On Sun, Apr 17, 2011 at 6:42 AM, William Oberman
<oberman@civicscience.com> wrote:
> At first I was concerned and was going to +1 on a fix, but I think I was
> confused on one detail and I'd like to confirm it.
> -An unsuccessful write implies readers can see either the old or new value
Yes. Fixing CASSANDRA-2494 will simply mean that once the new value
is seen in a quorum read, all future quorum reads will see it.
> The trick is using a library, it sounds like there is a period of time a
> write is unsuccessful but you don't know about it (as the retry is
> internal). But, (assuming writes are idempotent) QUORUM is actually
> consistent from successful writes to successful reads... right?
Yes, a successful quorum write implies that future quorum reads will
see the write.
Sean
> On Sun, Apr 17, 2011 at 1:53 AM, Jonathan Ellis <jbellis@gmail.com> wrote:
>>
>> Tyler is correct, because Cassandra doesn't wait until repair writes
>> are acked before the answer is returned.

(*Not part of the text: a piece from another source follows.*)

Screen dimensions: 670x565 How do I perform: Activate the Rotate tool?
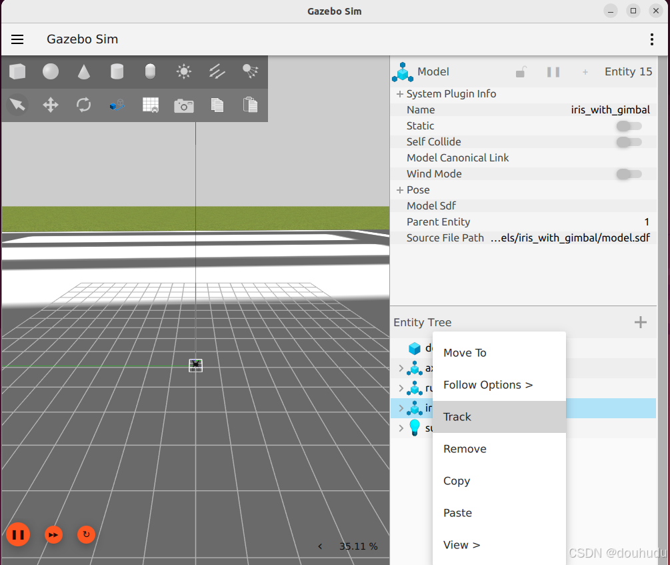tap(83, 105)
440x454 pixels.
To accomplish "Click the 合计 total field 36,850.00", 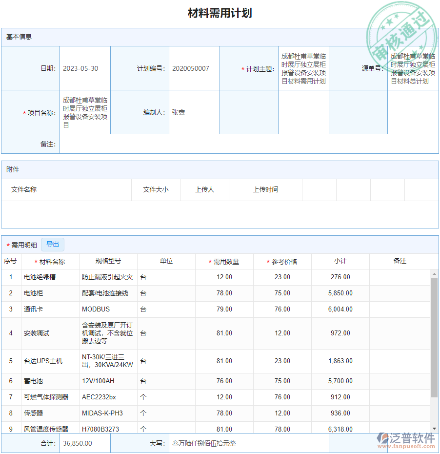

This is something we can fix.
>>
>> On Sun, Apr 17, 2011 at 12:05 AM, Sean Bridges <sean.bridges@gmail.com>
>> wrote:
>> > Tyler, your answer seems to contradict this email by Jonathan Ellis
>> > [1]. In it Jonathan says,
>> >
>> > "The important guarantee this gives you is that once one quorum read
>> > sees the new value, all others will too. You can't see the newest
>> > version, then see an older version on a subsequent write [sic, I
>> > assume he meant read], which is the characteristic of non-strong
>> > consistency"
>> >
>> > Jonathan also says,
>> >
>> > "{X, Y} and {X, Z} are equivalent: one node with the write, and one
>> > without. The read will recognize that X's version needs to be sent to
>> > Z, and the write will be complete. This read and all subsequent ones
>> > will see the write. (Z [sic, I assume he meant Y] will be replicated
>> > to asynchronously via read repair.)"
>> >
>> > To me, the statement "this read and all subsequent ones will see the
>> > write" implies that the new value must be committed to Y or Z before
>> > the read can return. If not, the statement must be false.
>> >
>> > Sean
>> >
>> >
>> > [1] :
>> > http://mail-archives.apache.org/mod_mbox/cassandra-user/201102.mbox/%3CAANLkTimEGp8H87mGs_BxZKNCk-A59whXF-Xx58HcAWZm@mail.gmail.com%3E
>> >
>> > Sean
>> >
>> > On Sat, Apr 16, 2011 at 7:44 PM, Tyler Hobbs <tyler@datastax.com> wrote:
>> >> Here's what's probably happening:
>> >>
>> >> I'm assuming RF=3 and QUORUM writes/reads here. I'll call the replicas
>> >> A,
>> >> B, and C.
>> >>
>> >> 1. Writer process writes sequence number 1 and everything works fine.
>> >> A,
>> >> B, and C all have sequence number 1.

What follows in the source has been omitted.